Article >>
Pour rentrer en détail sur la simplification du marché du travail, si nous sommes favorables à la négociation d’entreprise sur un certain nombre d’éléments qui touchent à l’organisation du travail, il est cependant indispensable de conserver le rôle régulateur de la branche, par exemple quand on parle de formation professionnelle, de classification, de protection sociale, on considère que cela doit rester un rôle éminent de la branche, tout comme sur le salaire minimum, ou les durées de référence du travail.

Sur le compte pénibilité, la position du gouvernement a déjà évolué depuis sa nomination. Quelle est la position de l’Udes dont seule la branche de l’aide à domicile a fait homologuer son référentiel ?

Données fournies >>
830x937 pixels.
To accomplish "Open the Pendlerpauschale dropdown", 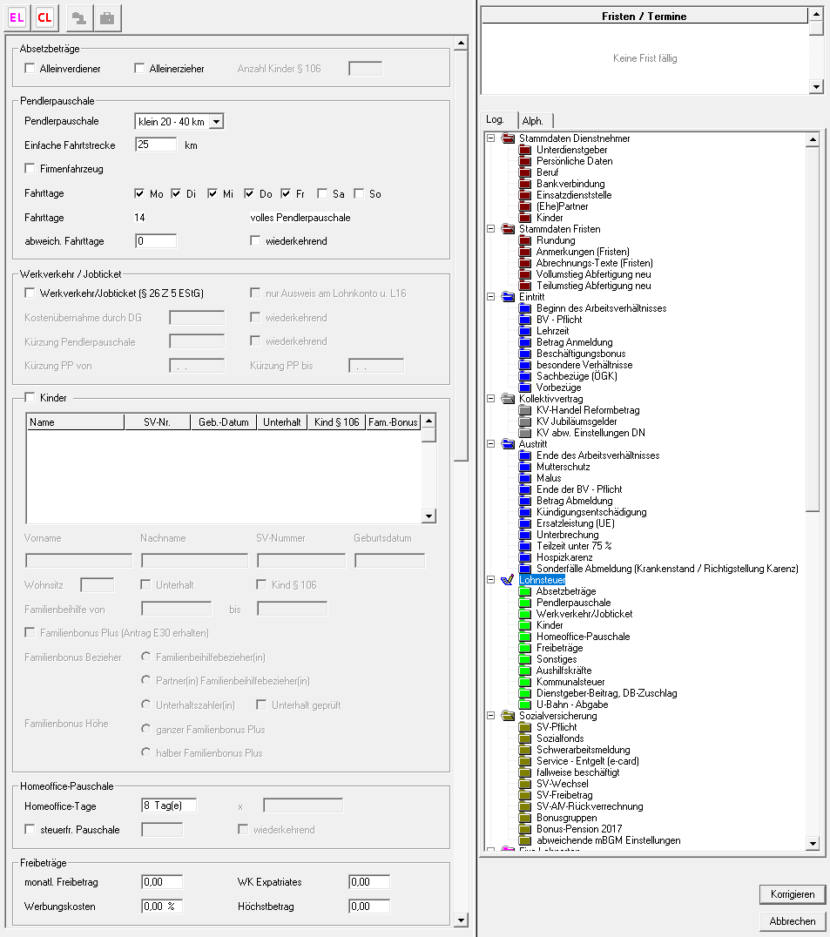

Tâches à réaliser >>
1) Imprimez tout ce qui va de « Pour rentrer en » jusqu'à « son référentiel ? » dans l'article sur le marché du travail, mot pour mot.
2) Poursuivez l'article sur le marché du travail à partir de sa dernière phrase.

Réponses attendues >>
1)
Pour rentrer en détail sur la simplification du marché du travail, si nous sommes favorables à la négociation d’entreprise sur un certain nombre d’éléments qui touchent à l’organisation du travail, il est cependant indispensable de conserver le rôle régulateur de la branche, par exemple quand on parle de formation professionnelle, de classification, de protection sociale, on considère que cela doit rester un rôle éminent de la branche, tout comme sur le salaire minimum, ou les durées de référence du travail.

Sur le compte pénibilité, la position du gouvernement a déjà évolué depuis sa nomination. Quelle est la position de l’Udes dont seule la branche de l’aide à domicile a fait homologuer son référentiel ?

2)
Il y a peut-être des aménagements à trouver dans certaines branches, je pense au secteur agricole, mais pour ce qui est de l’ESS, on a fait un point sérieux et régulier avec nos adhérents, nous sommes favorables au maintien du compte pénibilité. Cela fait partie de l’ADN de l’Udes.

Comment analysez vous l’attribution de la politique ESS au ministère de Nicolas Hulot, après des années de bataille pour faire entrer l’ESS à Bercy ?

En première analyse, nous étions très attachés à rester au ministère de l’Economie. Nous sommes sur les questions du développement de l’emploi et nous sommes des acteurs sociaux sur les territoires. Nous parlons des emplois non délocalisables de l’ESS, d’emplois incontournables qui permettent la cohésion sociale que ce soit sur l’insertion, les questions d’intervention auprès de publics fragiles, mais aussi la transition énergétique, le numérique… bref, sur la question de l’emploi nous sommes absolument incontournables.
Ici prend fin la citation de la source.